17 La demanderesse en nullitésoutient que l’appréciation par la division d’annulation de l’usage sérieux de la marque contestée en ce qui concerne les produits contestés compris dans la classe 25 était correcte. L’appréciation concernant les produits pertinents compris dans la classe 24, à savoir les «tissus, textiles techniques et stratifiés pour l’industrie de l’habillement, à savoir pour la fabrication de vêtements, gants, chapellerie et chaussures, y compris les produits précités ayant un fini et/ou un revêtement imperméables» n’est pas contestée et est également devenue définitive.
Confidentialité
18 La titulaire de la marque de l’Union européenne a demandé que certaines données commerciales contenues dans les éléments de preuve soient confidentielles vis-à- vis de tiers. La chambre de recours accepte cette demande, à l’instar de la division d’annulation, dans la mesure où elle concerne une partie des éléments de preuve (à savoir les informations commerciales contenues dans certains documents).

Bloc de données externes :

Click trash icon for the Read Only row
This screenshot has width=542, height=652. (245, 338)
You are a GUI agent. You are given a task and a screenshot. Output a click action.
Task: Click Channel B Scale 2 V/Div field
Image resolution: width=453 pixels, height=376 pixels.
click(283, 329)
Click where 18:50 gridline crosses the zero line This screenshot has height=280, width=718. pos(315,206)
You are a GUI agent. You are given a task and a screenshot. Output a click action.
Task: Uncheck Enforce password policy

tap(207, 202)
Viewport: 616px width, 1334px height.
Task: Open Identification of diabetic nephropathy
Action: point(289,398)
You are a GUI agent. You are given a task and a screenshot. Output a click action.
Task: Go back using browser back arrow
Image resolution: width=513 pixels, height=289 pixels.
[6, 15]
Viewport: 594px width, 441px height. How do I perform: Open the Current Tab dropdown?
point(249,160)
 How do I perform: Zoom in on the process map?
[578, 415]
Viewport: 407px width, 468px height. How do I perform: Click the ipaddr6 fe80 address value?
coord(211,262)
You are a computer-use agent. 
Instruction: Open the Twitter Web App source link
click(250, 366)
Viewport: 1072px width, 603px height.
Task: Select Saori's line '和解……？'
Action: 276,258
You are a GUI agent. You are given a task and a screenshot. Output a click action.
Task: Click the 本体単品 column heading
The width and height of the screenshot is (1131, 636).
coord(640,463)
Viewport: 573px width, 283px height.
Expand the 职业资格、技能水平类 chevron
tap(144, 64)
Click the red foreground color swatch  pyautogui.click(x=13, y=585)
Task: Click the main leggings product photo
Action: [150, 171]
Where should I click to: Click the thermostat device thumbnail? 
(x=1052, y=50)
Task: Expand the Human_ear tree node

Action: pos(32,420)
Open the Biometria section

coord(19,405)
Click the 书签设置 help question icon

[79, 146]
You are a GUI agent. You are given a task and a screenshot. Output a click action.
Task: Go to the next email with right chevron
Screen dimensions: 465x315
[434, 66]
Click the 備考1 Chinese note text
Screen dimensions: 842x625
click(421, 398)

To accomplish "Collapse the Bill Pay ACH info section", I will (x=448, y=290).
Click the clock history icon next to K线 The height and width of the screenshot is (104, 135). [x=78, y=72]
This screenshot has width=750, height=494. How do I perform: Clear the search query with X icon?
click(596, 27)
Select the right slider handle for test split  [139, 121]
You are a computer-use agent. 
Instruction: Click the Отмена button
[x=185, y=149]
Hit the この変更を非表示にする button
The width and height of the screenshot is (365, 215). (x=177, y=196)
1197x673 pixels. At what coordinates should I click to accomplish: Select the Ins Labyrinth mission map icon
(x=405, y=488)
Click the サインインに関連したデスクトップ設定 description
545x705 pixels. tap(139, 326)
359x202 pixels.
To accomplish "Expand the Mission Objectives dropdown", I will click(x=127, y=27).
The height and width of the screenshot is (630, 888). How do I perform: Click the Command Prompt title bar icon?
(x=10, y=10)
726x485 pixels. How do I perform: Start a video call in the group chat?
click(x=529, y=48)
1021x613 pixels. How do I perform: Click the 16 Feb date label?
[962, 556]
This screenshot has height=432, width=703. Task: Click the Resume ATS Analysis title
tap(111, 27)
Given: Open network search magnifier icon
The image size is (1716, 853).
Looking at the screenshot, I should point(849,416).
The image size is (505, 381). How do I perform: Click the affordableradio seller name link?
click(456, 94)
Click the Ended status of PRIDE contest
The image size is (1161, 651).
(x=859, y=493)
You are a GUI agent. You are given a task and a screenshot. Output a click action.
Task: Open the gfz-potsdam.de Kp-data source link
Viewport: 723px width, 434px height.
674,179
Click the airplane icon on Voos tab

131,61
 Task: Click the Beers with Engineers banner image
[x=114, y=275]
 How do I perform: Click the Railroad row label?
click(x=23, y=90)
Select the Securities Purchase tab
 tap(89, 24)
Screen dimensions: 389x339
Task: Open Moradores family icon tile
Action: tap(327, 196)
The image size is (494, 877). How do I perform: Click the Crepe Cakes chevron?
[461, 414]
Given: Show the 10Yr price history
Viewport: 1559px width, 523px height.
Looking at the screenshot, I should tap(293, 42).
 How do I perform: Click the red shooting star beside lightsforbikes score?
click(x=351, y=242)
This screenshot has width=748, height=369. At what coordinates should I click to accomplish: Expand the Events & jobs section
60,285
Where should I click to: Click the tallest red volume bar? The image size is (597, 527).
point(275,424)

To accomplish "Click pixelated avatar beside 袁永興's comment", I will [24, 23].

Par conséquent, elle ne conservera la description des éléments de preuve qu’en termes généraux sans divulguer ces données ou informations spécifiques qui pourraient enfreindre les termes de la demande de traitement confidentiel présentée et acceptée.
Demande en déchéance
19 Conformément à l’article 58, paragraphe 1, point a), du RMUE, le titulaire de la MUE est déclaré déchu de ses droits, sur demande présentée auprès de l’Office si, pendant une période ininterrompue de cinq ans, la marque n’a pas fait l’objet d’un usage sérieux dans l’Union européenne pour les produits ou les services pour lesquels elle est enregistrée, et qu’il n’existe pas de justes motifs pour le non- usage.
20 Étant donné que la demande en déchéance a été déposée le 28 janvier 2020, la titulaire de la marque de l’Union européenne devait prouver l’usage sérieux pour les produits en cause au cours de la période de cinq ans précédant cette date, c’est-à-dire du 29 janvier 2015 au 28 janvier 2020.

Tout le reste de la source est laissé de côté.